Exco is conservative in its reserves reporting or is drilling in less favorable locations (2.5 bcf/well). QEP Energy, EP Energy, Comstock, EOG Energy, and Beusa Energy all report reserves less than 5 bcf/well. Encana's reported average recovery per wellbore falls on the high end of the spectrum at 9.4 bcf/well.

Chesapeake, EOG, and Swepi average estimated ultimate recovery (EUR) calculations for all wells that started production during 2009-12 compare favorably with reported values (Fig. 3). Encana and Beusa Energy reported significantly greater wellbore reserves relative to our estimated values; Exco, Petrohawk, QEP Energy, and EP Energy appear more conservative in their reserves estimation.

Development cost

Development cost is a useful and oft-cited performance measure that indicates the capital efficiency and profit potential of an operator in a given region over a specific period of time. Development cost is not a direct measure of profitability but is usually a reasonable indicator of efficient and profitable operations.

In 2008, Chesapeake's total estimated development cost for all wells drilled in the Haynesville averaged $3.4/Mcf, which fell to $2.3/Mcf in 2009, $2.2/Mcf in 2010, and $1.9/Mcf in 2011 (Table 2). Chesapeake's aggregate average development cost from 2008-11 was $2.2/Mcf.

QEP Energy and Exco achieved $1/Mcf total development cost from 2008-11, followed by EP Energy ($1.4/Mcf), Petrohawk ($2/Mcf), Encana ($2.1/Mcf), Chesapeake ($2.2/Mcf), and Swepi ($2.5/Mcf). EOG and Beusa Energy realized aggregate total development costs over $3/Mcf (Fig. 4).

Sweet spots in the formation have achieved development cost less than $1/Mcf, but most swathes are higher cost areas (Fig. 5). Commercially viable locations appear concentrated and limited in areal extent.

Profitability

The present value of Haynesville wells indicates significant variation on both sides of zero in the before- and after-tax assessment. On a before-tax basis, about half of the well inventory are expected to realize a positive present value during their lifetime (Fig. 6); after-tax, less than one third of wells are expected to create value.

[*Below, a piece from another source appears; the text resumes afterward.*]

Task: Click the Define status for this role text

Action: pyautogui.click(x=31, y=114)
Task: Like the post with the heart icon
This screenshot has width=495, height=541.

The average present value of Haynesville wells before-tax is estimated at $1.1 million/well; after tax, the average present value is -$1.3 million/well. Standard deviations are significant in both assessments, indicating wide spreads around the mean, and significant performance risk.

Winners, losers

Operators with the lowest development cost have created the most value from the play (Table 3, Fig. 7).

For 2008-12, EP Energy realized an average $5.8 million/well before taxes, followed by QEP ($4.4 million/well), Exco ($3.8 million/well), Petrohawk ($3.2 million/well), and Encana ($0.8 million/well). Chesapeake essentially broke even on a before-tax basis ($10,000/well).

EOG (-$1.2 million/well), Comstock (-$1.7 million/well), Swepi (-$2.5 million/well), and Beusa Energy (-$5.3 million/well) realized average negative present value before taxes.

On an after-tax basis, EP Energy ($2.5 million/well), QEP ($1.5 million/well), Exco ($0.8 million/well), and Petrohawk ($0.2 million/well) achieved positive value. After-tax losers include the rest of the operators: Encana (-$1.5 million/well), Chesapeake (-$2 million/well), EOG (-$2.4 million/well), Comstock ($-3.1 million/well), Swepi (-$4.2 million/well), and Beusa Energy (-$6.1 million/well).

Sweet spots

Local pockets exist where favorable geology, cost controls, and management experience combine to create value, but there is no guarantee that nearby areas will create similar value or that new wells in the same area will continue to generate value. Resource plays are frequently referred to as marginal operations because of these characteristics, and operators need to continually innovate and reduce costs to maintain commercially viable operations.

On an aggregate regional basis, Bossier ($3.5 million/well), DeSoto ($1.4 million/well), Caddo ($1.2 million/well), Bienville ($0.6 million/well), and Red River ($0.4 million/well) were the best parishes to drill before tax (Fig. 8). After tax, the only parish where the average well is expected to turn a profit is Bossier ($0.5 million/well). All other parishes on an after-tax basis yield average negative present values.